__YOUR OBJECTIVE__: Exactly the lines below from the one with "The height and width of the screenshot is (294, 586)." up to and including the one with "Task: Sort list by Size column header" make up the answer, with nothing else added.

__SUPPLIED RECORDS__:
◆ ◆ ◆ ◆ ◆ ◆ ◆

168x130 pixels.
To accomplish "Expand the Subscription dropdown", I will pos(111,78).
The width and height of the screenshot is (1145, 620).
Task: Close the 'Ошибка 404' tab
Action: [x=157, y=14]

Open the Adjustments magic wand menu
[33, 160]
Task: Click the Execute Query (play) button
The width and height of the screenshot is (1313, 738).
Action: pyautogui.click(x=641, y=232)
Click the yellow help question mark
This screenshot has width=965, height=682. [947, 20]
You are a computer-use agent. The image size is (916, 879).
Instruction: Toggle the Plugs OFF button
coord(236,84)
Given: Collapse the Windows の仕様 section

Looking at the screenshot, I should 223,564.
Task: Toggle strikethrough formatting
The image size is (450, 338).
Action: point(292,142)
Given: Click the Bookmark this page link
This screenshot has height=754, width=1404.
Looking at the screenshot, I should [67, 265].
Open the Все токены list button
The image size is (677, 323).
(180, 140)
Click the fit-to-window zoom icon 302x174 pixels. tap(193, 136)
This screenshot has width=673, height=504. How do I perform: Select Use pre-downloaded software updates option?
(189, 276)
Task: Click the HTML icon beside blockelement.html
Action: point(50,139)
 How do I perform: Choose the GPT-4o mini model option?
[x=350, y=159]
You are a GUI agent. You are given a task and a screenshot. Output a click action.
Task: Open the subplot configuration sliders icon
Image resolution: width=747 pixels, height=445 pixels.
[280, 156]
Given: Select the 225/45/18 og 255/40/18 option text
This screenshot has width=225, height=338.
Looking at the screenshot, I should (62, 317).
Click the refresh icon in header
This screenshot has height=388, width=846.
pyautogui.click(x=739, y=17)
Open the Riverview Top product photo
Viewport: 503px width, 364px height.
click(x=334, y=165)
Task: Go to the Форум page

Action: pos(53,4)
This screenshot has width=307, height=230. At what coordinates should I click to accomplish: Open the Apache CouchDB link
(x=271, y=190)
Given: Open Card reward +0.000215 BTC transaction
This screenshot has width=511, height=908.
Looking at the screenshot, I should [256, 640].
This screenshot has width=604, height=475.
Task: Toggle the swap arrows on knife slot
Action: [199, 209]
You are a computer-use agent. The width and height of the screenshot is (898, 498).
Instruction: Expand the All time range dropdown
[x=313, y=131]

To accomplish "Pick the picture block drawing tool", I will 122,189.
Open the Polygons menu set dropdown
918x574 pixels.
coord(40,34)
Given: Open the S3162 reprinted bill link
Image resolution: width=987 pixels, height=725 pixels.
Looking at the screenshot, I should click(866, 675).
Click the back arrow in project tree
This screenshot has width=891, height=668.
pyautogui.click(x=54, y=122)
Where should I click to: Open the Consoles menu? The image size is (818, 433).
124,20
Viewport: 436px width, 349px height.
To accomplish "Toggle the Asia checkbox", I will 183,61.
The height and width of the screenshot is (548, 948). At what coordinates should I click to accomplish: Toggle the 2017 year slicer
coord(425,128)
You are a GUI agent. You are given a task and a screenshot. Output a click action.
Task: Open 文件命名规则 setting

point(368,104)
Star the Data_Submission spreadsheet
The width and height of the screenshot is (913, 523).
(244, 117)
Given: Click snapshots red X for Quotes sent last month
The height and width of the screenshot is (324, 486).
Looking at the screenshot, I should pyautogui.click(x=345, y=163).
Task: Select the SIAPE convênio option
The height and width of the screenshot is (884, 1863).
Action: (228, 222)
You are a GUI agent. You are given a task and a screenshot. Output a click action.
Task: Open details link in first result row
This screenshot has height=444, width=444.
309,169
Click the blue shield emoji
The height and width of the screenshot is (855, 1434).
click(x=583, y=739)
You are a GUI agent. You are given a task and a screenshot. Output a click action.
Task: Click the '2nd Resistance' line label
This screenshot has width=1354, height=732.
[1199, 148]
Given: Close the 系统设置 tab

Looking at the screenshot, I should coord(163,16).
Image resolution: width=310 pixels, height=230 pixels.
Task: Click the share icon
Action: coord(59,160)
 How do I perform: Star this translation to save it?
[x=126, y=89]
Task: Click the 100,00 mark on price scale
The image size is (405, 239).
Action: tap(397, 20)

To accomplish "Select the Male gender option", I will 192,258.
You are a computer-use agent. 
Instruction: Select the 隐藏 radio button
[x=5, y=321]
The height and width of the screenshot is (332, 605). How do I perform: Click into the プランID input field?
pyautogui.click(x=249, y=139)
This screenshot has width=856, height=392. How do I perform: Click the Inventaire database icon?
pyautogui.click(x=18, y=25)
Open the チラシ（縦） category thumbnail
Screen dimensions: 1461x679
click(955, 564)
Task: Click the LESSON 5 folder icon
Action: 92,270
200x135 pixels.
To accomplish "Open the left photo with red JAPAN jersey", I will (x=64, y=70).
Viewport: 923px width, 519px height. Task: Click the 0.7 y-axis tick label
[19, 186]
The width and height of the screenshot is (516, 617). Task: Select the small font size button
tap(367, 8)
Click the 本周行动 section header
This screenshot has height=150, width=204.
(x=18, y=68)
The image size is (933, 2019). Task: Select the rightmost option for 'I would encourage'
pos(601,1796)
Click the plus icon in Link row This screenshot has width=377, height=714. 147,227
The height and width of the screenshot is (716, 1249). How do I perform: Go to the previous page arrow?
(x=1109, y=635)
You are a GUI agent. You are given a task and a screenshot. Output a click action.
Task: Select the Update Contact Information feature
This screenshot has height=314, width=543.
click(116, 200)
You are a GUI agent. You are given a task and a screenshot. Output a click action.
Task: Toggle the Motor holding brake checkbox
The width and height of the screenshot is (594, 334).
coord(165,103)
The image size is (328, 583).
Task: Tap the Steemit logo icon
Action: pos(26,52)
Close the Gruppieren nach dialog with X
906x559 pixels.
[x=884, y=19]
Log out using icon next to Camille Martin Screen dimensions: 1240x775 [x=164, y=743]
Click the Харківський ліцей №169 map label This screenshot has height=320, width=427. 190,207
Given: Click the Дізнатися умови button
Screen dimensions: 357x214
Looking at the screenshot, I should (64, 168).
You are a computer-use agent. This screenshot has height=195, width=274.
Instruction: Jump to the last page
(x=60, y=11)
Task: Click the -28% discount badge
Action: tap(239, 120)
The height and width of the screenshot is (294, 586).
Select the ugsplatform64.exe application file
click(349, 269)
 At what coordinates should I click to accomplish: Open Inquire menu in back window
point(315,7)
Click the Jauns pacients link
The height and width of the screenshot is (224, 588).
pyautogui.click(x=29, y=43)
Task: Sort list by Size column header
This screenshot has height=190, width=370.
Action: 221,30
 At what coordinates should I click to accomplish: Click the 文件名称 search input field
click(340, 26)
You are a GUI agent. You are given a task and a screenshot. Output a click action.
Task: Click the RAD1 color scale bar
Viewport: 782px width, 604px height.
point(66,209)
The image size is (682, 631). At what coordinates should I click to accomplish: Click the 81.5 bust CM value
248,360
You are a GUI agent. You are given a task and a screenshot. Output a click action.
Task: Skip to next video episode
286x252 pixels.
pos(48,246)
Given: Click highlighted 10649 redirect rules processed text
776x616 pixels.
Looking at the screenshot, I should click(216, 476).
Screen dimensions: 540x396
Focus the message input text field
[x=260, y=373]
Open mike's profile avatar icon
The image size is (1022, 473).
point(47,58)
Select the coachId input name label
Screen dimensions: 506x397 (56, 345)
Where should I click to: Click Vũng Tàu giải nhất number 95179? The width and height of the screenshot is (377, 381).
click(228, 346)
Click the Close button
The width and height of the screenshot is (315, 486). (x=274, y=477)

◆ ◆ ◆ ◆ ◆ ◆ ◆

__ANSWER SECTION__:
The height and width of the screenshot is (294, 586).
Select the ugsplatform64.exe application file
click(349, 269)
 At what coordinates should I click to accomplish: Open Inquire menu in back window
point(315,7)
Click the Jauns pacients link
The height and width of the screenshot is (224, 588).
pyautogui.click(x=29, y=43)
Task: Sort list by Size column header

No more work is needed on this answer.